Was wollen die GRÜNEN? Die Herren Metz und Koch können sich schon warmlaufen. Denn sie laufen immer dann zum Wirtschaftsminister und soufflieren ihm, wenn irgendetwas angesprochen wurde, was nicht auf seinem Redezettel steht.

Ich erläutere jetzt unsere konkreten Forderungen.Wir haben eine andere Position als die SPD, die wieder den Untergang des Abendlandes beklagt und sagt, alles müsse so bleiben, wie es ist. Dabei haben die Mitglieder der SPD aber nicht im Auge, dass sich manches auch verändert.

Wir haben konkrete Vorstellungen und konkrete Vorschläge. Wir wollen, dass die Sparkassen in öffentlichrechtlicher Form als dritte Säule des Bankensystems erhalten bleiben.

(Beifall bei Abgeordneten des BÜNDNISSES 90/DIE GRÜNEN)

Ich glaube, darüber sind sich die Mitglieder dieses Hauses auch einig. Da wird immer ein Popanz aufgebaut, der gar nicht nötig ist.
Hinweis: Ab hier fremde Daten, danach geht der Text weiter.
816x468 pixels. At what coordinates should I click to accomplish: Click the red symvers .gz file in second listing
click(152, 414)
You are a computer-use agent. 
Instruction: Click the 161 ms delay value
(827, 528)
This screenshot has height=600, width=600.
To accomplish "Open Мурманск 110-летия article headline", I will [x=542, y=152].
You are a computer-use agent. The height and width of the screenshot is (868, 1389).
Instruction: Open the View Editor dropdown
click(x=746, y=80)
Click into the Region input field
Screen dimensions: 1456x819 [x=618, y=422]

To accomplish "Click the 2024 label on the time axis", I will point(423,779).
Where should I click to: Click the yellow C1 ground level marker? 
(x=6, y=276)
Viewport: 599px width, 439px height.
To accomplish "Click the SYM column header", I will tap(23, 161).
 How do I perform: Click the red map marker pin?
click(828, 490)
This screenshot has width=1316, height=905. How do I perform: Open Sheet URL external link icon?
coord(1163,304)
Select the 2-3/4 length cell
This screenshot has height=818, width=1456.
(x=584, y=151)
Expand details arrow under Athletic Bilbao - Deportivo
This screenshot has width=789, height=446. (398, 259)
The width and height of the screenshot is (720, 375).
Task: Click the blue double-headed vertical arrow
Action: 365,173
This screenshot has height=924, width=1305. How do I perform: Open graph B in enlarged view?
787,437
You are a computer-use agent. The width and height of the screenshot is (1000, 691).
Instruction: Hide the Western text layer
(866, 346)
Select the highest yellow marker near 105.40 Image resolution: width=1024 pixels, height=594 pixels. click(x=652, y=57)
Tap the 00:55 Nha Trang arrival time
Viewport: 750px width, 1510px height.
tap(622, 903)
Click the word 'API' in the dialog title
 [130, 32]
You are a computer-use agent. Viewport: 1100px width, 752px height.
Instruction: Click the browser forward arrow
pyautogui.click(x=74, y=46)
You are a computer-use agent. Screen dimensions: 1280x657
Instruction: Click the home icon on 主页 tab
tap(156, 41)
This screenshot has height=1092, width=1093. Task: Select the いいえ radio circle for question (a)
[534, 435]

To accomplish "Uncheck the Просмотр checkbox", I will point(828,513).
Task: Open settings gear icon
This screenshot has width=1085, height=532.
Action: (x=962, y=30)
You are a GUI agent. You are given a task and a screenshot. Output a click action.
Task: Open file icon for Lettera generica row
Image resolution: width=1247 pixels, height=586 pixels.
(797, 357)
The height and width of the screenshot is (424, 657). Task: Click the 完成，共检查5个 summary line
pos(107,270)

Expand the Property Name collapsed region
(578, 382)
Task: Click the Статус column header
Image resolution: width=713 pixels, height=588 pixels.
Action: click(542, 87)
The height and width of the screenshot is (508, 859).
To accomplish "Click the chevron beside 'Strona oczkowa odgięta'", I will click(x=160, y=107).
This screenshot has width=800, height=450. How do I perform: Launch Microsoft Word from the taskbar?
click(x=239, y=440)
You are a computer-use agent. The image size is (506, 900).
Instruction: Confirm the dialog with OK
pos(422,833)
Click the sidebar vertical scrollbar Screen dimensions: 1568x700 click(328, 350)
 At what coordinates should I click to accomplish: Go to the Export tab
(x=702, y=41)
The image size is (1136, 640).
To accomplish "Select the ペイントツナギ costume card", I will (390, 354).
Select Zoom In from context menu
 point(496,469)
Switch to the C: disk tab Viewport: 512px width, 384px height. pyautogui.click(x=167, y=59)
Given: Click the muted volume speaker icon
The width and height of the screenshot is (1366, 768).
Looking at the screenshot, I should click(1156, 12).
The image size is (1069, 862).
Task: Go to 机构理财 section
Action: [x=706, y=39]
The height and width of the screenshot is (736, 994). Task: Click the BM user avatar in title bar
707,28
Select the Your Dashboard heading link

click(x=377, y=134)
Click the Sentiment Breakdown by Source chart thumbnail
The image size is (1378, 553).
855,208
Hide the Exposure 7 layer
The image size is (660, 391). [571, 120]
Wir wollen, dass der § 2 Sparkassengesetz festgeschrieben wird. Dort enthält das Sparkassengesetz einen öffentlichrechtlichen Auftrag, der eine stabile Versorgung in der Fläche, für alle Bevölkerungsgruppen und für kleine und mittlere Unternehmen sicherstellt. Dazu gehört z. B. aber

auch die Forderung, dass es für alle ein Konto zu fairen Preisen geben muss.

(Reinhard Kahl (SPD): Wie geht das damit zusammen, dass die Sparkassen ihr Stammkapital ausweisen sollen?)

Wir wollen eine Novellierung, damit die Entscheidungen und die Strukturen transparenter werden. Wir wollen, dass sich mehr Gruppen in den Verwaltungsräten beteiligen können. Unter Umständen soll der Kreis, der dem Verwaltungsrat angehört, auch um die Kunden erweitert werden, damit auch diese einen Einblick erhalten, wie mit ihren Geldern gewirtschaftet wird.